═════ Records to use
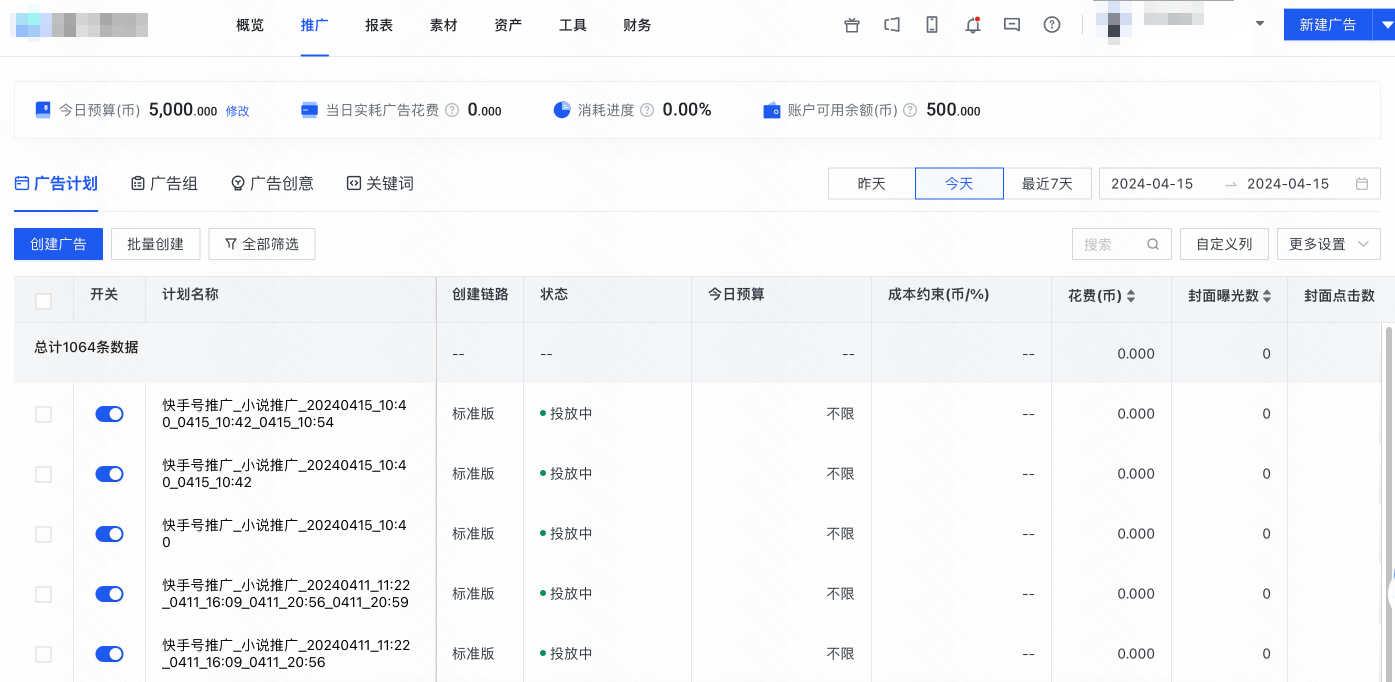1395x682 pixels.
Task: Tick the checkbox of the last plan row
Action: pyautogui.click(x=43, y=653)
══════════
═════ Records to use
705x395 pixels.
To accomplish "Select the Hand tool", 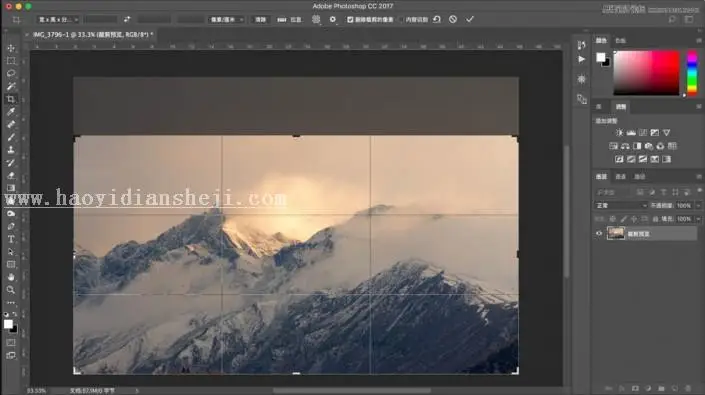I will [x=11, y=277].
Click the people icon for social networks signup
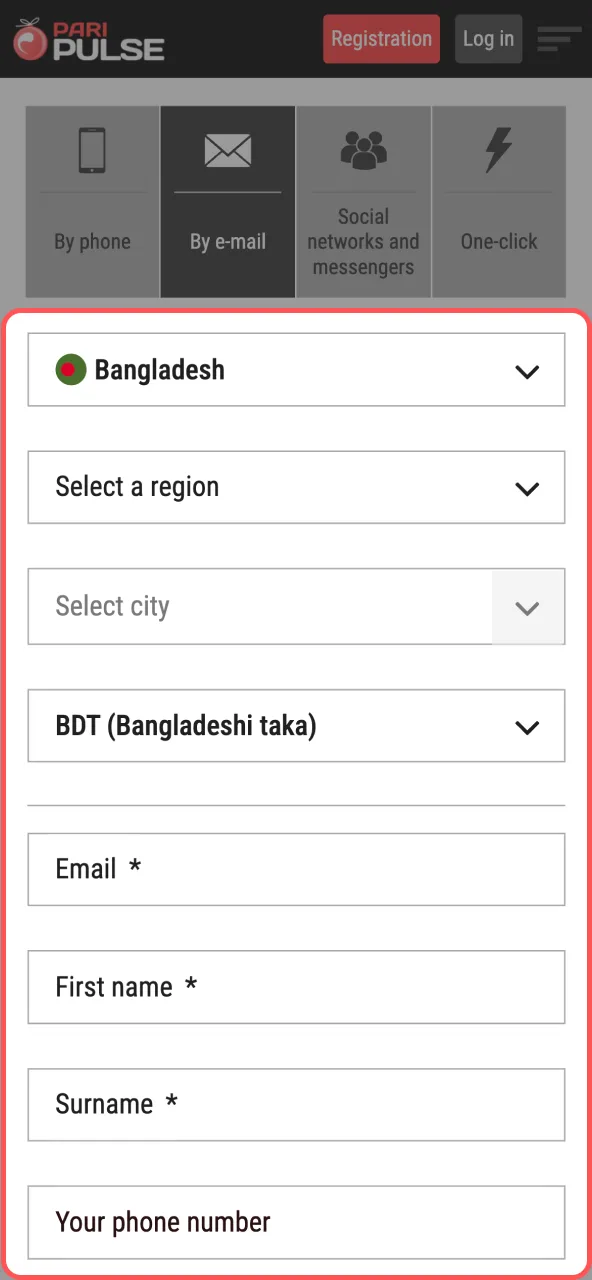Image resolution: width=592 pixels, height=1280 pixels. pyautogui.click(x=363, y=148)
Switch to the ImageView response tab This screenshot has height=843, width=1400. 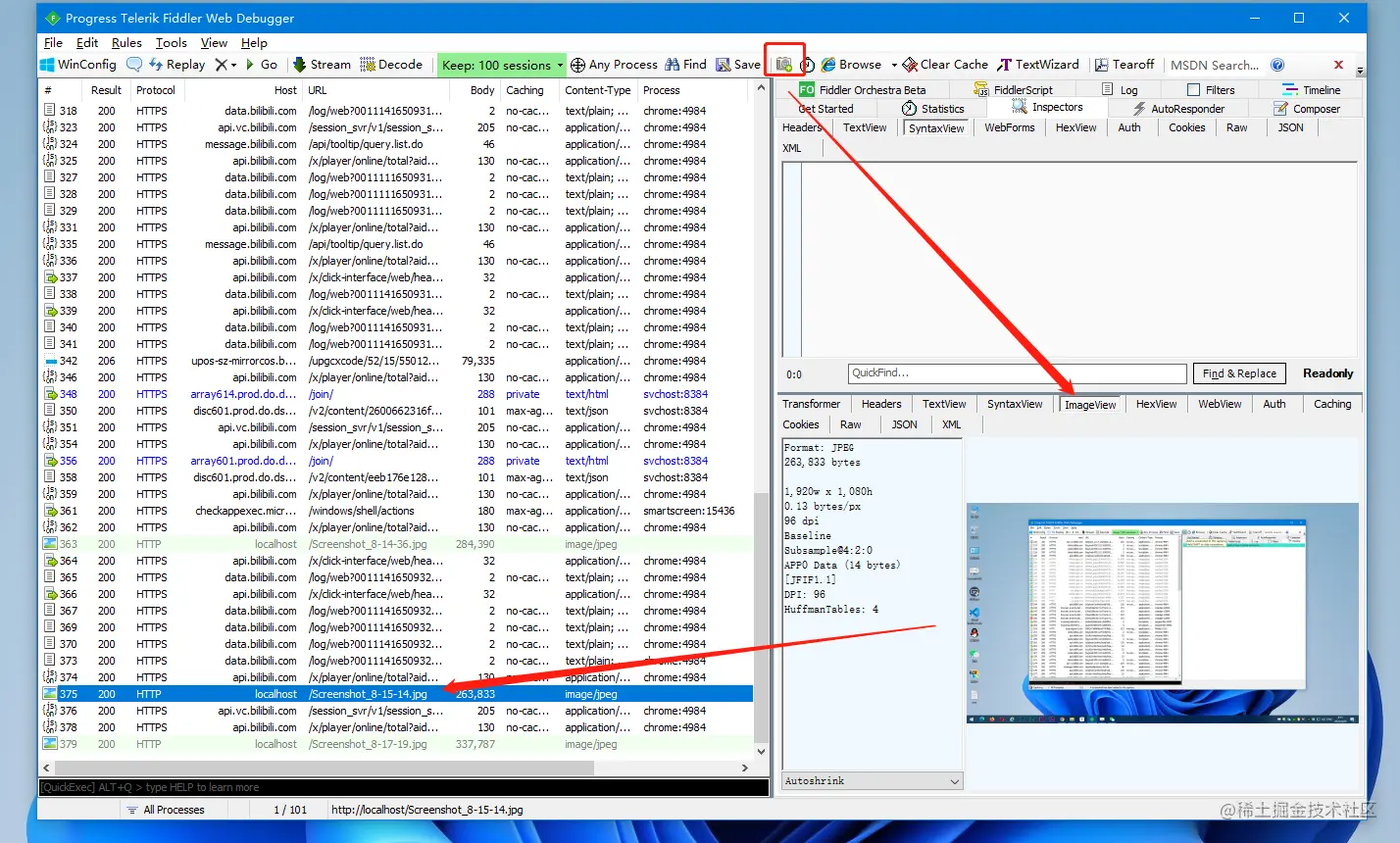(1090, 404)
══════════
[Written request]:
Convert the listing lines starting at the one containing "1395x682 pixels." and ending at the one containing "Action: pyautogui.click(x=43, y=653)" into a numbered list, leaving out any blank lines and the pictures.

[Solution]:
1. 1395x682 pixels.
2. Task: Tick the checkbox of the last plan row
3. Action: pyautogui.click(x=43, y=653)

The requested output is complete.